Prediction of immunotherapy response

The gene mutation analysis was carried out to determine the quantity and quality of gene mutations among the different groups. The tumor mutational burden (TMB) and tumor immune dysfunction and exclusion (TIDE) were applied to predict differences in immunotherapeutic responses between the different groups. The Kaplan–Meier survival analysis was performed to examine survival differences among different groups.

Characterization of potential compounds

To explore potential compounds for HNSCC treatment in the clinic, we calculate the half inhibitory concentration (IC50) of compounds and make comparisons in the IC50 between different groups.

Cell culture

The TU686 and SCC25 cell lines were purchased from The iCell Bioscience Inc,Shanghai (iCell-h300 and iCell-h361, Shanghai, China). The WSU-HN30 cell lines were purchased from Shanghai Zephyr Biotechnology Co. (ZYH60432,Shanghai, China).

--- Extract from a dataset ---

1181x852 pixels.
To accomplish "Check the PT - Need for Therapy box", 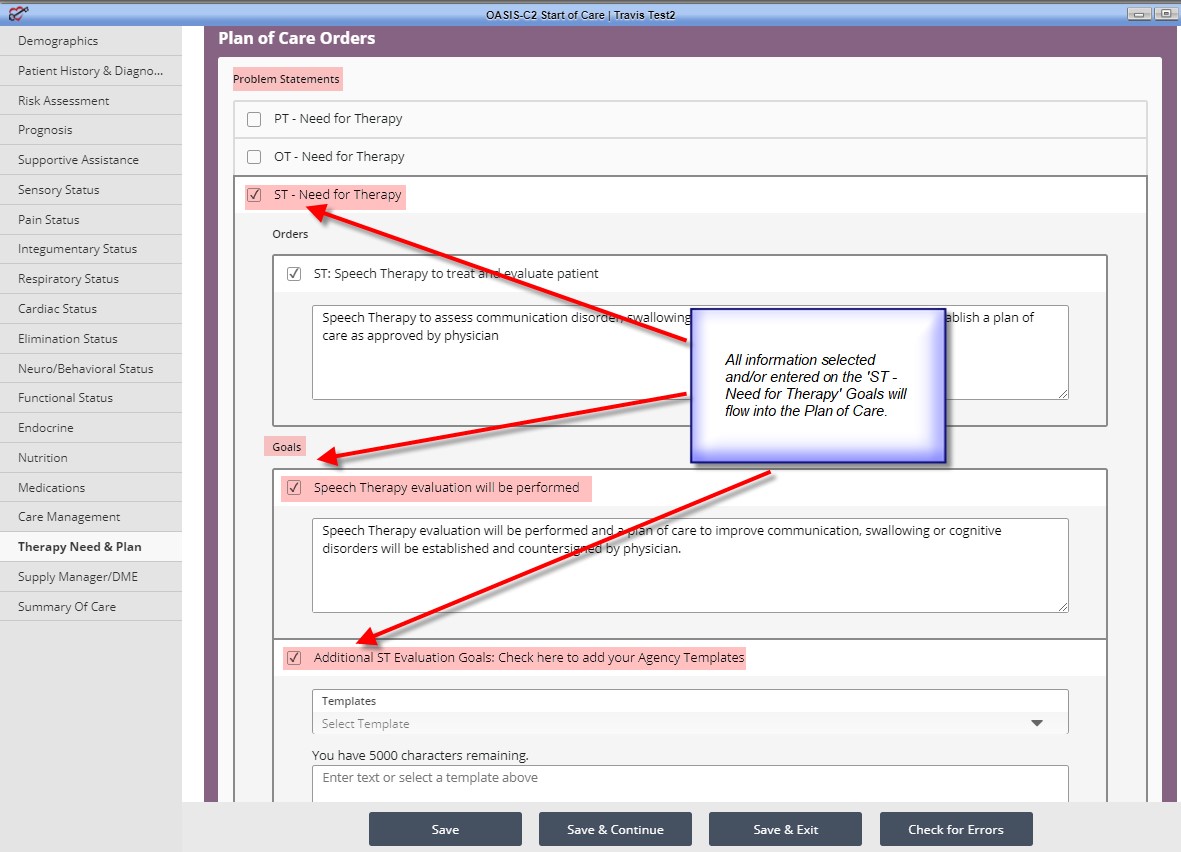I will click(254, 119).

The cell TU686 lines were cultured in RPMI 1640 (Gibco, New York, NY, United States) with 10% fetal bovine serum (FBS, Gibco), while SCC25 and WSU-HN30 cell lines were cultured in DMEM (Gibco, New York, NY, United States) supplemented with 10% FBS (Gibco) serum. These cell lines were cultured in a medium supplemented with penicillin–streptomycin (each at 100 Units/ml, MedChemExpress, Shanghai, China) at 37 °C in an incubator with humidifified atmosphere and 5% CO2.

Western blotting

TU686/SCC25/WSU-HN30 cells were treated with RIPA lysate buffer containing a protease inhibitor (Solarbio, Beijing, China) and a phosphatase inhibitor (Solarbio). Concentrations of proteins within supernatants were determined using a BCA kit (Dowobio, Shanghai, China). Proteins (20 μl per lane) and Marker (5 μl per lane) ,DW1106 (Dowobio, Shanghai, China) were loaded into wells of SDS-PAGE gels followed by electrophoresis to separate proteins by molecular weight (8–10% SDS-PAGE separation gel and a 5% SDS-PAGE concentrated gel). Next, proteins were transferred to polyvinylidene flfluoride membranes (PVDF, Solarbio) using a wet transfer method. PVDF membranes bound to proteins were blocked by immersion in 5% (w/v) bovine serum albumin (Solarbio), then membranes were probed with antibodies anti-Amphigireegulin, ER1903-67; anti-Urokinase Recombinant, ET1703-26, anti-Amyloid Beta A4 Precursor(APP), 1007–5; anti-Caveolin-2, ET1607-15 (HUABIO, Hangzhou, China) as dilutions of 1:1500, GAPDH, ab181602(Dowobio, Shanghai, China), as dilutions of 1:8000,followed by incubation at 4° C overnight. Next, membranes were incubated with secondary antibody (HRP) at room temperature for 1 h. An enhanced ECL,BL523B(Biosharp, AnHui,China) reagent is added to the film, developed after exposure with blue film, fixed, and scanned by a scanner for analysis.

Quantitative RT-PCR analysis

Total RNA of hippocampus was extracted using Trizol® reagent (Ambion, Waltham, MA, United States), then the quality and concentration of total RNA were determined by 1% agarose gel electrophoresis and Q3000 micro-volume spectrophotometer (Quawell Technology, San Jose, CA, United States). The RevertAid First Strand cDNA Synthesis Kit (Vazyme, Nanjing, China) was used to transfer total RNA into cDNA. Table 1 showed the sequences for primers used in our study which were designed based on published mRNA sequences in NCBI and synthesized by Sangon Biotech Co., Ltd, Shanghai, China. The qRT-PCR reaction system was prepared by SYBR® Green PCR Master Mix (Applied Biosystems) in a final volume of 25 μL, then performed on Multicolor Real-time PCR Detection System (Roche, Basel, Switzerland) with the following thermal cycling conditions: preincubation at 94 °C for 3 min, followed by 40 cycles of denaturation at 94 °C for 30 s, annealing at 55 °C for 30 s, and extending at 72 °C for 30 s. The signals were normalized to GAPDH and the relative expression of mRNA in each sample was calculated by 2−ΔΔCt method.

Table 1 The primer sequences used for PCR amplification.

Ethical approval and consent to participate

All data in this study were collected from public databases: TCGA and GEO. This article does not contain any studies with patients or animals performed by any of the authors.